======== Input data ========

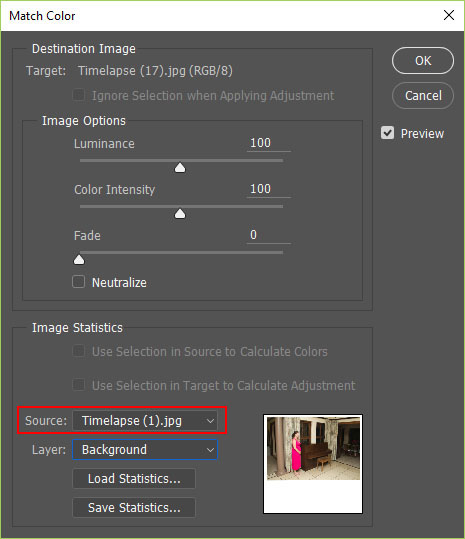Click Load Statistics button
Screen dimensions: 465x539
click(x=134, y=478)
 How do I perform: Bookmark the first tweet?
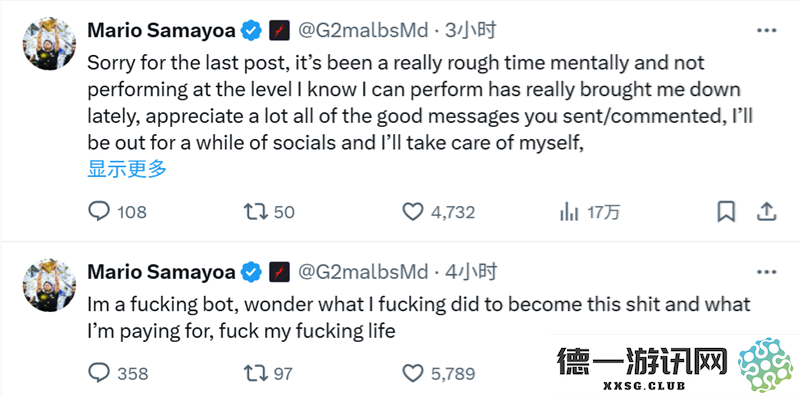point(726,211)
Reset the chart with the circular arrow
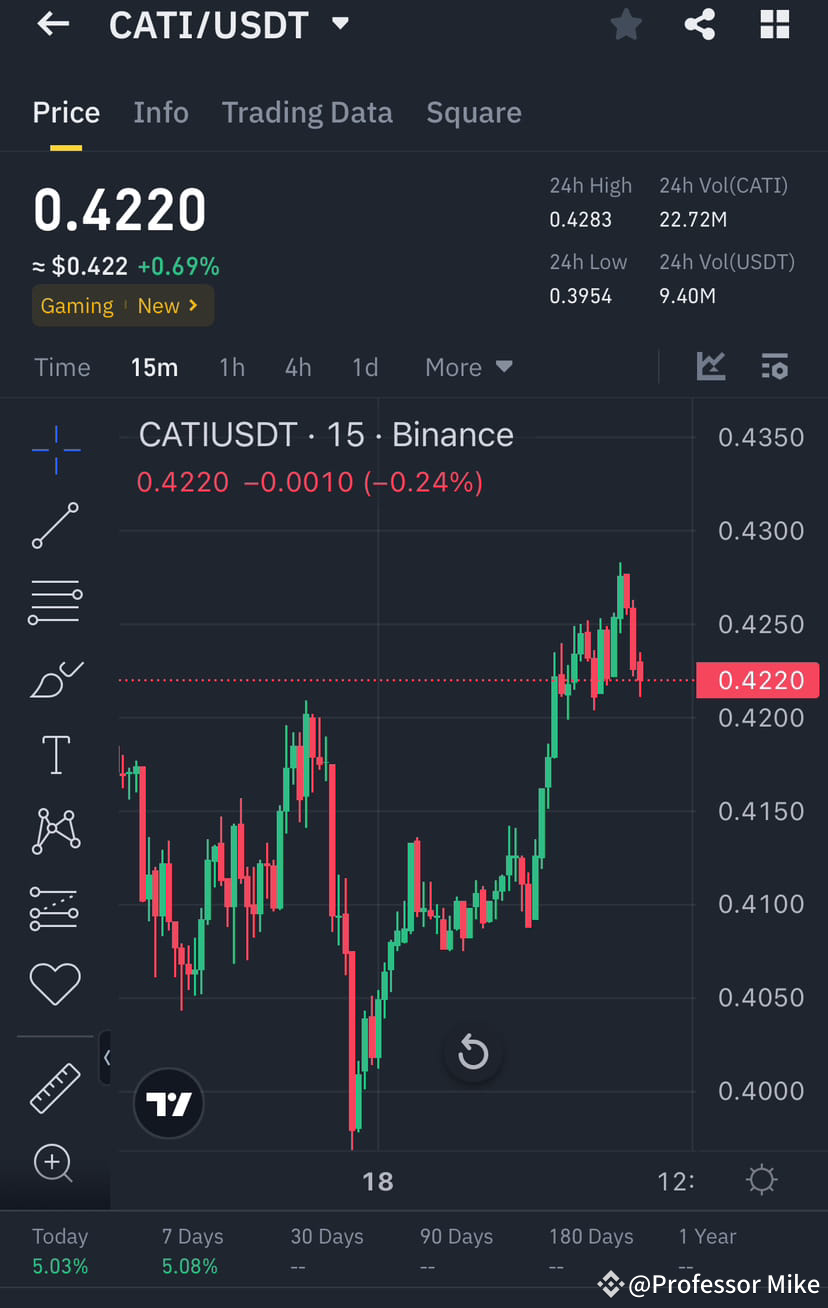This screenshot has width=828, height=1308. point(472,1052)
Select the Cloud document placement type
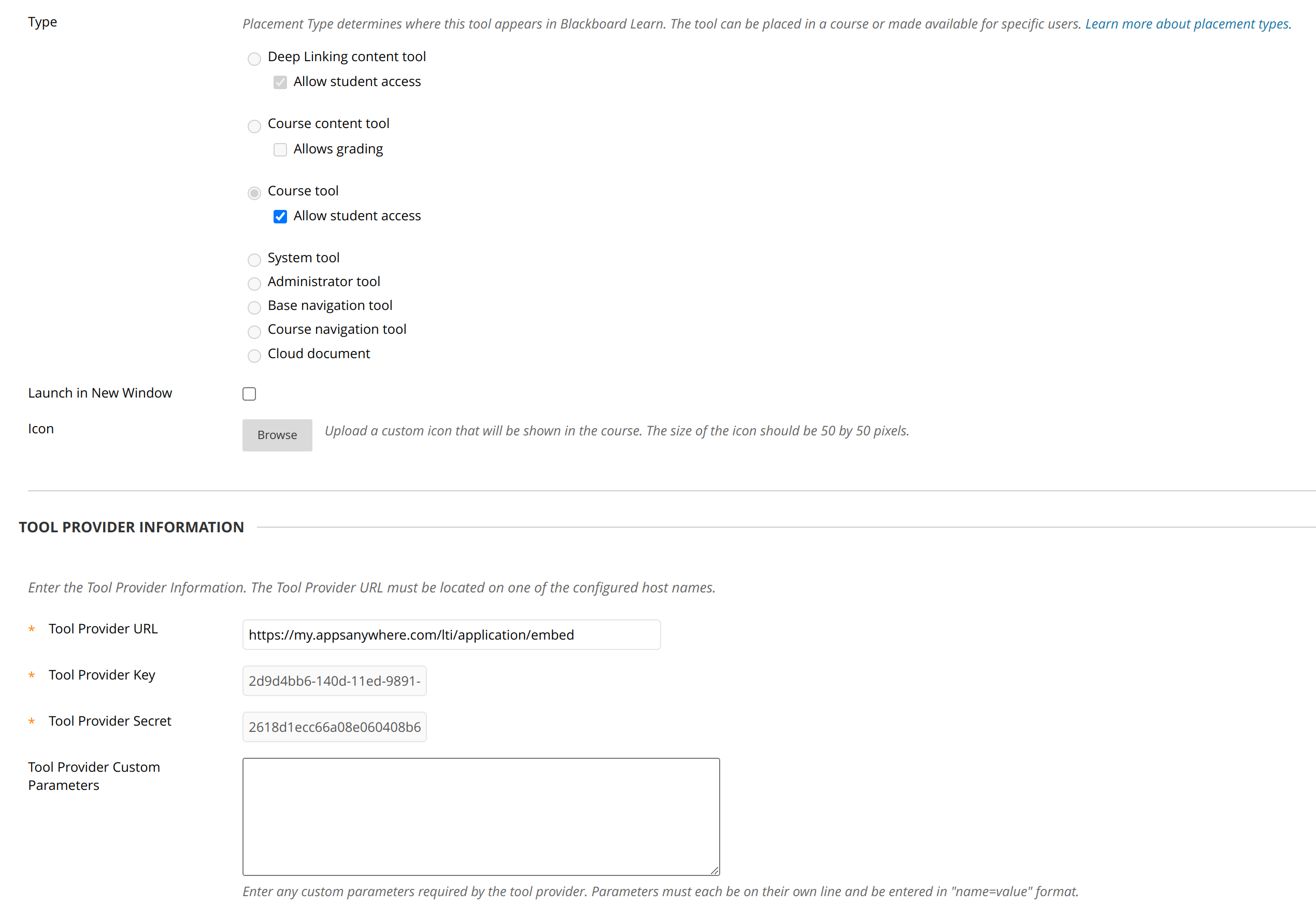 pos(254,356)
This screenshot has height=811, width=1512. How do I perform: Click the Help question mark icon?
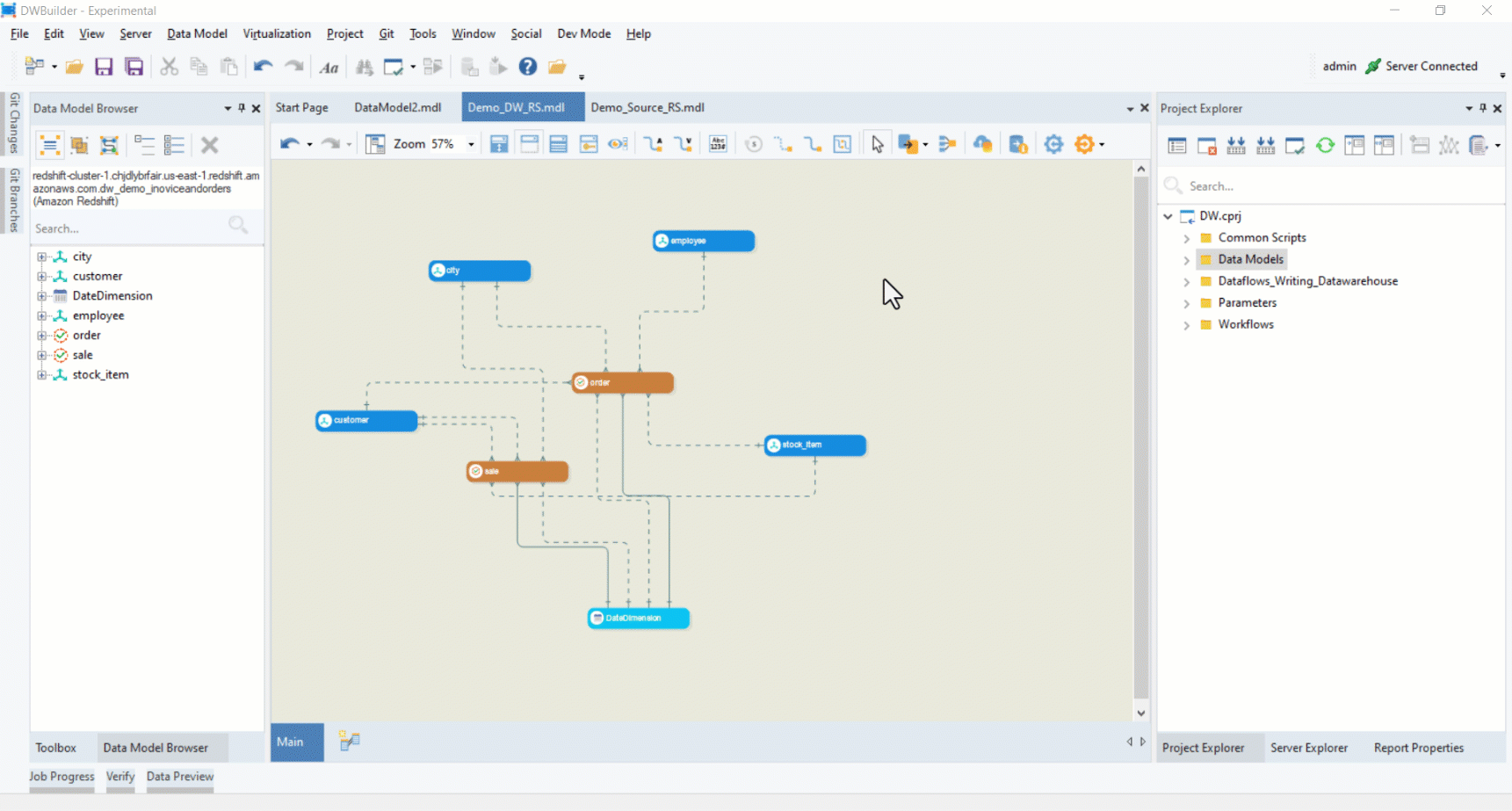click(x=527, y=67)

========

#### Task instructions
From the line with "This screenshot has height=811, width=1512." to the final line of the entries above, reproduce each line exactly and nothing else; the pictures stay out.

#### Your solution
This screenshot has height=811, width=1512. How do I perform: Click the Help question mark icon?
click(x=527, y=67)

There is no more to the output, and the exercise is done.